What needs to be done: Pick out every line of the lines below that contains the word "beside", matching case exactly, and copy each one.

Data:
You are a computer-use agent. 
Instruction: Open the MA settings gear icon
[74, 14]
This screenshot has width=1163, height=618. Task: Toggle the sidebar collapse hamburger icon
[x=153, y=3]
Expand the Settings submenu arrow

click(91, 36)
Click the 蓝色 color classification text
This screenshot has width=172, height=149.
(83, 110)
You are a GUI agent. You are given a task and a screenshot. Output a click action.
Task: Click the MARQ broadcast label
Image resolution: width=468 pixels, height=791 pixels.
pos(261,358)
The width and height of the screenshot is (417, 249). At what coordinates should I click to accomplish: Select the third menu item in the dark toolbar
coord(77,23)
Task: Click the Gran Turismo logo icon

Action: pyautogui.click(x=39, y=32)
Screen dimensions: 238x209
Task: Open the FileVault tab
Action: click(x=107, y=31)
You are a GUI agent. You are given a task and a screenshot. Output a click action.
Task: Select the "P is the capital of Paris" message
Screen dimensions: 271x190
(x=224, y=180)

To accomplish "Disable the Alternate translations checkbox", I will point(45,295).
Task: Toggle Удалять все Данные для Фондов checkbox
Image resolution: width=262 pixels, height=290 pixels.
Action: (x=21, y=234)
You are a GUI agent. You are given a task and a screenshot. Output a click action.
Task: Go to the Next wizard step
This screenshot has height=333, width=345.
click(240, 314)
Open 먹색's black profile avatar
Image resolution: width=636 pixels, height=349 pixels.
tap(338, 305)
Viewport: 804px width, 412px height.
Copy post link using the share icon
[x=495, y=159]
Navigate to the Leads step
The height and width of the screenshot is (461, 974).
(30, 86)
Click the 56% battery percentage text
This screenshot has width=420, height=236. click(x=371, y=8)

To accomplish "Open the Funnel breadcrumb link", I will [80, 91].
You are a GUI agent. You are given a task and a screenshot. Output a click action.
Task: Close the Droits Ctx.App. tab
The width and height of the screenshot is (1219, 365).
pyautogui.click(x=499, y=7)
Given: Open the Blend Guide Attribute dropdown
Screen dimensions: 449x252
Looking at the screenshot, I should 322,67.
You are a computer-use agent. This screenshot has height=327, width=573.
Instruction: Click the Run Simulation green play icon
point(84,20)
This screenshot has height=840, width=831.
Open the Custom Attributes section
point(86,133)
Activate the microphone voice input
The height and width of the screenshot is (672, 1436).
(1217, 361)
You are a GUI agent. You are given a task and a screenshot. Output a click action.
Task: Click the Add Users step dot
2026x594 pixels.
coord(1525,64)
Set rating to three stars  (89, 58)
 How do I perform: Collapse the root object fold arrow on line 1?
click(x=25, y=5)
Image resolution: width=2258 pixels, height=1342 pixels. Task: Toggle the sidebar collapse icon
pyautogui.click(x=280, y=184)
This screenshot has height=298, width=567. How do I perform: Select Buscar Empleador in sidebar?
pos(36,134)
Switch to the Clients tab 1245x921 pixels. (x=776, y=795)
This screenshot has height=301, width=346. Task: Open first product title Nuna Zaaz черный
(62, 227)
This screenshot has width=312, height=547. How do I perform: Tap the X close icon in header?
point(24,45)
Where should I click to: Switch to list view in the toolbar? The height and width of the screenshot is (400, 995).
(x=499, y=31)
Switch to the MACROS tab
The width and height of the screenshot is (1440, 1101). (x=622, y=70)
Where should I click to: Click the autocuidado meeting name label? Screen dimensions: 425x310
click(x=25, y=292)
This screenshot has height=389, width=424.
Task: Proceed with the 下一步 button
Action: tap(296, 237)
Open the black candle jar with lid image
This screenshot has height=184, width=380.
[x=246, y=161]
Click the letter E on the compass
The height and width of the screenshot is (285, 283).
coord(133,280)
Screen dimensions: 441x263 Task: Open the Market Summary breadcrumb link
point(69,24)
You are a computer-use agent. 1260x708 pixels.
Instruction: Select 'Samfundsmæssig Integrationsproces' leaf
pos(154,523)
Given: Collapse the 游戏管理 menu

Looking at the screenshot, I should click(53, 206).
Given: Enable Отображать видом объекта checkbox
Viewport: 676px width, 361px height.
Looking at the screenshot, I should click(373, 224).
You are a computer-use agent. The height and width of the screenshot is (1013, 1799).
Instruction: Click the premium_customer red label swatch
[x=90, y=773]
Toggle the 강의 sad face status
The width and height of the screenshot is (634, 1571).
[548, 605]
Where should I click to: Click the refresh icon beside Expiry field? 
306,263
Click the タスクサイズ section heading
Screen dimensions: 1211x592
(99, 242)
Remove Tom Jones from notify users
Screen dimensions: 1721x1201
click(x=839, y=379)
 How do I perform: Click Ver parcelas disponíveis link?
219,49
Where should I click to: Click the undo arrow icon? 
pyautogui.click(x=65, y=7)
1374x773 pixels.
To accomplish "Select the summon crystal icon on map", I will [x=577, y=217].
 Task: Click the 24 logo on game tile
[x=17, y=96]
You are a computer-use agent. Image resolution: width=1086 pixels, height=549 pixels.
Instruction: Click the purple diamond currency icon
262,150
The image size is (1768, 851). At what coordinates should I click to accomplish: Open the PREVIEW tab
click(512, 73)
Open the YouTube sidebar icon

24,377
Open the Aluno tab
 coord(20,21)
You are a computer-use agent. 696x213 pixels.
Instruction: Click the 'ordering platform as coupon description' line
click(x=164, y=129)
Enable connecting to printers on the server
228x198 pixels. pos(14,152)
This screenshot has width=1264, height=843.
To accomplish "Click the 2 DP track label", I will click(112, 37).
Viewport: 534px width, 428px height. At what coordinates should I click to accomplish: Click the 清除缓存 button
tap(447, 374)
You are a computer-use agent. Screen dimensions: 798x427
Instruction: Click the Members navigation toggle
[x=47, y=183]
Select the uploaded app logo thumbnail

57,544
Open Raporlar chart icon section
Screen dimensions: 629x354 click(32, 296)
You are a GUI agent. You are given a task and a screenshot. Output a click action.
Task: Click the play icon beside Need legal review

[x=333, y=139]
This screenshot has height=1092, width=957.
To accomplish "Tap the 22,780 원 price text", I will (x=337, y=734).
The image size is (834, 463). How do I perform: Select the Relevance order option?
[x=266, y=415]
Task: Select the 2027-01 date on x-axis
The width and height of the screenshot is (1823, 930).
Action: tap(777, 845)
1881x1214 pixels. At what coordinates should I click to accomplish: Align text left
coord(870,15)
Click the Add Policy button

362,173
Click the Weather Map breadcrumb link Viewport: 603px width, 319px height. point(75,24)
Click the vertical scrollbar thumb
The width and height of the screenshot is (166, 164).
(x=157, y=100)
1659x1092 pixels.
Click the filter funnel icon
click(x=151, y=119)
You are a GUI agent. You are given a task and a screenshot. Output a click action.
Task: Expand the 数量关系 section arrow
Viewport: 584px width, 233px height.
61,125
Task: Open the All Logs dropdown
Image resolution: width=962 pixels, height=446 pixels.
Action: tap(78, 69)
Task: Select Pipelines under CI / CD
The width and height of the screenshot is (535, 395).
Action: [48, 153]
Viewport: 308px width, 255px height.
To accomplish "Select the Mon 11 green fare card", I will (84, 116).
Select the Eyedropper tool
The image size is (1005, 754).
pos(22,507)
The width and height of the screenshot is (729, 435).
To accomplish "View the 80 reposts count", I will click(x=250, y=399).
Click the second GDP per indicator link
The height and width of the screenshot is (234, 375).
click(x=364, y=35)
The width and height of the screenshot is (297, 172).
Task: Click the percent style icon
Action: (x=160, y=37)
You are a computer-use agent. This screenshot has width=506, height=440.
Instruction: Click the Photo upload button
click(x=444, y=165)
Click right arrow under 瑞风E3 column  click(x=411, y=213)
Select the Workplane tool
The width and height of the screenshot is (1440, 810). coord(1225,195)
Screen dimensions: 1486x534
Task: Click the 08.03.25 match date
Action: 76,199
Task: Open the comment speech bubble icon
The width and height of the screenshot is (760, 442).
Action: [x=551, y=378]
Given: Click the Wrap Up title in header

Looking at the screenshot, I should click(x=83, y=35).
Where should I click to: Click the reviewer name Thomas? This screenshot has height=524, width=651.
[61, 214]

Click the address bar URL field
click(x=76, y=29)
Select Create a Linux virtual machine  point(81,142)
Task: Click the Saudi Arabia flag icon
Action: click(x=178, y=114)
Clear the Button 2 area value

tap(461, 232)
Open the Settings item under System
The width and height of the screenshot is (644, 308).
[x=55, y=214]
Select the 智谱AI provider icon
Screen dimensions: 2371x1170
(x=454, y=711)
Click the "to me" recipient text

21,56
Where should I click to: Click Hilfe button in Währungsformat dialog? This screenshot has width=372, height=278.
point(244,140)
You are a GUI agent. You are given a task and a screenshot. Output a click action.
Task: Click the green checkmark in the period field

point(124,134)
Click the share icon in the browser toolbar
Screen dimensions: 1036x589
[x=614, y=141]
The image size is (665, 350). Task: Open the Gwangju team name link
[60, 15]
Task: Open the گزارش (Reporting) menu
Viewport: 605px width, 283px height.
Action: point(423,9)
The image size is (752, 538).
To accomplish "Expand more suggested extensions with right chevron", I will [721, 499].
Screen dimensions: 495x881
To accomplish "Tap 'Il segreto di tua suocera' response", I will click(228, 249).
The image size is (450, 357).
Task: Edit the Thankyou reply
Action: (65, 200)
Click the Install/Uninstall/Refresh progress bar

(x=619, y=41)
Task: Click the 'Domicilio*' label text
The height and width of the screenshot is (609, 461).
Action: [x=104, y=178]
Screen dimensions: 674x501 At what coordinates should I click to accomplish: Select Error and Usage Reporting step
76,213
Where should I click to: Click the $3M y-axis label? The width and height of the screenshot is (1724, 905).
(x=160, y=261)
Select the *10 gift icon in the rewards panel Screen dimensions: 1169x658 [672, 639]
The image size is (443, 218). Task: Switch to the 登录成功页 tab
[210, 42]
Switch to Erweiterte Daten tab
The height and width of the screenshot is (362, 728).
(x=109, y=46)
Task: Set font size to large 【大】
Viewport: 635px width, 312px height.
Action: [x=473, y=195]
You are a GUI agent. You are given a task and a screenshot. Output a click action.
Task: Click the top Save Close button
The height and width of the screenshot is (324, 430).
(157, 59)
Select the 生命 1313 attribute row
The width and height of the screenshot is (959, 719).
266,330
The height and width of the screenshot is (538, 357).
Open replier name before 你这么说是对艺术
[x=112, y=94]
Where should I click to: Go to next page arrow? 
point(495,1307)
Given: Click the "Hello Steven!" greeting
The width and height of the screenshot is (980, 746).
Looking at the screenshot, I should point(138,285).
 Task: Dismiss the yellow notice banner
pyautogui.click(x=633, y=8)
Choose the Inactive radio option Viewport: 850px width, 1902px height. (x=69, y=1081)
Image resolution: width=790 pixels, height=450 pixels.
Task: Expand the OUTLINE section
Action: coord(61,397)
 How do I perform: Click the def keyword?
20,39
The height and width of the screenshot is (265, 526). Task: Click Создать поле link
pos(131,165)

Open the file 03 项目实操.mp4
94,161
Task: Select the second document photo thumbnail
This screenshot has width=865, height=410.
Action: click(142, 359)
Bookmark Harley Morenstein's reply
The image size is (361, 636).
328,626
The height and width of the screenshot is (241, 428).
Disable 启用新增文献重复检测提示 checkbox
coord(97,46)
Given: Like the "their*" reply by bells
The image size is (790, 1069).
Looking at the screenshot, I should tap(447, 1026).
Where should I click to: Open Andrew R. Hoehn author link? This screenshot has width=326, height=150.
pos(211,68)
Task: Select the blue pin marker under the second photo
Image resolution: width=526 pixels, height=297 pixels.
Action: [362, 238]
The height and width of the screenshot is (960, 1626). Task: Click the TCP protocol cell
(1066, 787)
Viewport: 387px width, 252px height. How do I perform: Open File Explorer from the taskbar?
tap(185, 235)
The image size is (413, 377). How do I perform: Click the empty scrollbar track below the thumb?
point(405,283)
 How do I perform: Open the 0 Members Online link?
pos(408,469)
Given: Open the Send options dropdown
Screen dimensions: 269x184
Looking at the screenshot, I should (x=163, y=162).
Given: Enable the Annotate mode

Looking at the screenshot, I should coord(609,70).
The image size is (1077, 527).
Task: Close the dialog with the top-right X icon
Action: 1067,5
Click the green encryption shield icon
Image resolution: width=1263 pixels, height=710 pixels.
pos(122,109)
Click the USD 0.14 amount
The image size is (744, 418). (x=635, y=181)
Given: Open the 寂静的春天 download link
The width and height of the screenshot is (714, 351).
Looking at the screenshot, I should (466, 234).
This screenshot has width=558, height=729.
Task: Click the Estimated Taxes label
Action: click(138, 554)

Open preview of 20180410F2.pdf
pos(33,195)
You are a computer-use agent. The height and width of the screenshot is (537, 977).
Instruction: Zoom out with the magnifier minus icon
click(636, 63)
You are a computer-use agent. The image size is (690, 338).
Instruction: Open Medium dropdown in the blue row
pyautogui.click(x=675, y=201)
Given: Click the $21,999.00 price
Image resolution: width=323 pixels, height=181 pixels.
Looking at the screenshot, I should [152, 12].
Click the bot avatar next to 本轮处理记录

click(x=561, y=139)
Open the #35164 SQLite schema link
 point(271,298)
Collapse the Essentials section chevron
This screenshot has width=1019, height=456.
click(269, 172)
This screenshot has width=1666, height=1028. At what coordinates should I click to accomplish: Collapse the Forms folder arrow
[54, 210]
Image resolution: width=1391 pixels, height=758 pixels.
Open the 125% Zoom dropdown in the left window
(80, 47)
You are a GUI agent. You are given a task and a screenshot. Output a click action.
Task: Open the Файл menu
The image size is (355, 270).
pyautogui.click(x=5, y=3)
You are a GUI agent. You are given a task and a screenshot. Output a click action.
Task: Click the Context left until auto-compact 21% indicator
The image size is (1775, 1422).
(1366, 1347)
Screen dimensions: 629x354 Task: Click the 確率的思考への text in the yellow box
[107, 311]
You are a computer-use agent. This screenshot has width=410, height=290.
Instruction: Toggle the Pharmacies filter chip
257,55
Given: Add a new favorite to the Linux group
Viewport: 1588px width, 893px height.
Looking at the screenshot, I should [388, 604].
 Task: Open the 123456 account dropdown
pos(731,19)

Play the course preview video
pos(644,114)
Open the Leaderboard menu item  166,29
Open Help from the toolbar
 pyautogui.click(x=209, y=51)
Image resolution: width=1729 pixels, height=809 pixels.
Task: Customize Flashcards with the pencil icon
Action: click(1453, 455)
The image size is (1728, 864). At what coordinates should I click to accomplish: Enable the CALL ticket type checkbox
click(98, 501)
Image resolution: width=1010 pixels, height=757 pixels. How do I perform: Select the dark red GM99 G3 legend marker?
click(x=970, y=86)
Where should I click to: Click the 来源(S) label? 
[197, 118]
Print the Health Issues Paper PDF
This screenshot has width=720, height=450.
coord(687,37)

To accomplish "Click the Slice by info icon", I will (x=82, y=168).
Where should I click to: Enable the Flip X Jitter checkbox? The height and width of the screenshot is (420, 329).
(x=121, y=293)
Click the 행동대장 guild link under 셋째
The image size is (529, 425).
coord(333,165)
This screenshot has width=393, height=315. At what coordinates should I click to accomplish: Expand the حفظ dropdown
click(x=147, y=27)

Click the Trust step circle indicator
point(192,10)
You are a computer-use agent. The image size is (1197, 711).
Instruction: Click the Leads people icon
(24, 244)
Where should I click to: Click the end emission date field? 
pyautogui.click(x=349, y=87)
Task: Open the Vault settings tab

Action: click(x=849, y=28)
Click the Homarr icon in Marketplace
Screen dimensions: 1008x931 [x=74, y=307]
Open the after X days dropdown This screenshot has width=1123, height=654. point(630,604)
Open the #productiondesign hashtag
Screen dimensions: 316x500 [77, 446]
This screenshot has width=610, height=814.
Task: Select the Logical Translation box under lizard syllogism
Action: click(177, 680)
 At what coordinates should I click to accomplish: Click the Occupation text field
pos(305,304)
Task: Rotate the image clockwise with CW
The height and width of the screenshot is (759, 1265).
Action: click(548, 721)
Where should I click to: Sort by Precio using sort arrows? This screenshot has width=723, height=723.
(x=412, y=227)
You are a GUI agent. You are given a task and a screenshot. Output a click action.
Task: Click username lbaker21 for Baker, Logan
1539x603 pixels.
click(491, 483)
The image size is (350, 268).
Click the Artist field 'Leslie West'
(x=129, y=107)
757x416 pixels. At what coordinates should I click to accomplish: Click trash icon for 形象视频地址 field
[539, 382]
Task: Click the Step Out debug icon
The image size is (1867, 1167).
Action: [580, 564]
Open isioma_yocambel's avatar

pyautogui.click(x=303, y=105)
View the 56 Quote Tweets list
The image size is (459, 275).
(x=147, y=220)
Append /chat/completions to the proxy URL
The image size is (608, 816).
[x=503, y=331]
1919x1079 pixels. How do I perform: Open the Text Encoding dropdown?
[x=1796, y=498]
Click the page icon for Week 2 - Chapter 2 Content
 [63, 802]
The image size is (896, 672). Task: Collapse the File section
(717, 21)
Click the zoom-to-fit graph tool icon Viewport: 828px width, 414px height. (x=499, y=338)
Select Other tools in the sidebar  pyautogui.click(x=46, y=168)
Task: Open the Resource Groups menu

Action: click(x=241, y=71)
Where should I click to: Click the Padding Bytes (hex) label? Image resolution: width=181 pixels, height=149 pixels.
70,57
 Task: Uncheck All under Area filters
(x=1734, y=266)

Result for this task:
Where should I click to: Click the refresh icon beside Expiry field? 
Task: Click the play icon beside Need legal review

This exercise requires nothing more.